Описание задания:
Ответьте по тексту о забытых воспоминаниях:
(а) Сколько лет старый слуга-валлиец прожил в семействе врача?
(б) Сколько лет было молодой женщине, когда её приютил протестантский пастор?
(в) От какой привычки юристов, по словам текста, вероятно, зависит полнота забвения у судьи?

Один судья недавно сообщил о себе следующее.

С ним нередко бывало, что, когда ему случалось вновь разбирать дело, которое он уже разбирал несколько лет назад и о котором с тех пор не вспоминал, – вдруг оказывалось, что все первое разбирательство совершенно им забылось, и он даже не мог припомнить, что когда-либо слышал это дело. Однако во время хода дела, благодаря какому-нибудь слову, фразе или случаю, все оно ярко вставало в его памяти; отдергивалась как бы завеса, и вся картина разом представлялась его глазам. Полнота прежнего забвения в приведенном примере, вероятно, зависит от привычки, приобретаемой всеми юристами вследствие огромного количества дел, проходящих через их руки, – сдав дело, тотчас забывать о нем.

Нередко бывало замечено восстановление в памяти во время горячечного бреда когда-то хорошо знакомого, но давно забытого языка.

Несколько лет тому назад один врач сообщил следующий случай, который ему пришлось наблюдать самому.

Старый слуга-валлиец, уехавший из Валлиса в очень раннем возрасте и пятьдесят лет проживший в семействе этого господина, до такой степени забыл свой родной язык, что, когда его валлийские родственники приезжали к нему и начинали говорить с ним по-валлийски, он совершенно не понимал их; но семидесяти с лишним лет от роду он заболел горячкой и в бреду бойко говорил по-валлийски.

Следующий случай, упоминаемый Кольриджем, особенно замечателен: отличительная его черта та, что пациентка никоим образом не могла понимать смысла изречений, произносимых ею в бреду.

В одном католическом городе в Германии молодая женщина, не умевшая ни читать, ни писать, захворала горячкой; священники объявили, что она одержима злым духом, потому что слышали, как она в бреду говорила по-латыни, по-гречески и по-еврейски. Бред ее был записан, и оказалось, что он состоял из различных изречений, понятных в отдельности, но не имевших между собой никакой связи. Из еврейских фраз только немногие были заимствованы из Библии, большая же часть оказалась на раввинском наречии. Случай был совершенно необъяснимый; долго не могли найти другого объяснения, кроме бесовского наваждения. Наконец, тайна была раскрыта одним доктором, который решился проследить всю историю молодой женщины и, после многих хлопот, открыл, что, когда ей было девять лет от роду, ее приютил у себя старик, протестантский пастор, ученый филолог в области древних языков, и она жила у него в доме до самой его смерти. По дальнейшим справкам выяснилось, что старик имел привычку расхаживать по коридору, который выходил в кухню, и читать громко свои книги. Книга были разысканы, и между ними оказалось несколько томов греческих и латинских отцов церкви и собрание писаний раввинов. Многие места в этих сочинениях оказались тождественными с изречениями, записанными у постели молодой женщины, так что не оставалось никакого сомнения относительно их источника [22]. (См. книгу Карпентера: «Основания физиологии ума», изд. 2-е, 1887 г., стр. 5-8; 11-13.)

Данные:

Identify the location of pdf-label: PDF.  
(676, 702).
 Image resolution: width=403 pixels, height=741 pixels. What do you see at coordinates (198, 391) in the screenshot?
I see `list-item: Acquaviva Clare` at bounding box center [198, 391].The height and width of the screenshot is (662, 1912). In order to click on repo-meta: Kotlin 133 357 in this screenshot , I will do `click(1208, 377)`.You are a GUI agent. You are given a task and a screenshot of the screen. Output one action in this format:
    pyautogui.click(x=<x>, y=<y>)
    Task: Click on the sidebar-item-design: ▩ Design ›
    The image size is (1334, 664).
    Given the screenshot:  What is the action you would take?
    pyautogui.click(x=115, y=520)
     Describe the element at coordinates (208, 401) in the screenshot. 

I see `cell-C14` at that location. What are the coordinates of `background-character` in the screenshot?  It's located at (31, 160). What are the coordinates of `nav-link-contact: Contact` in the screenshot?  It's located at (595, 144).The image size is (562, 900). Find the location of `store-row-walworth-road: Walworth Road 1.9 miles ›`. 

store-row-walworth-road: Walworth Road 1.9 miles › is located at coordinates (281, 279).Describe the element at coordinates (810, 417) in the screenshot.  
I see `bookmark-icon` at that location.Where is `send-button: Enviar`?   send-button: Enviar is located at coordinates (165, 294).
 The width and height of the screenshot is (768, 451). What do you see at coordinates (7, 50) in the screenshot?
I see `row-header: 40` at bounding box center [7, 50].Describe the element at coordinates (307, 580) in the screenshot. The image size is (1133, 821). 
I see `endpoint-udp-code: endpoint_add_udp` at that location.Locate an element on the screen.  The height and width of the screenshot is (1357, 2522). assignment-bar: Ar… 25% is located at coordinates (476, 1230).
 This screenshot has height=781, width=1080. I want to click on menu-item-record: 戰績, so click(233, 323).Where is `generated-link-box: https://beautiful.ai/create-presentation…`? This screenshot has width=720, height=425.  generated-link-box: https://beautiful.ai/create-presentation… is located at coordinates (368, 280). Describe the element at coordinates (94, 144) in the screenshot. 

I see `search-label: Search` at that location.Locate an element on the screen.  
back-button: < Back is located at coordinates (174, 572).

Решение задачи:
(а) Пятьдесят лет.
(б) Девять лет.
(в) От привычки, сдав дело, тотчас забывать о нём; она появляется из-за огромного количества дел, проходящих через их руки.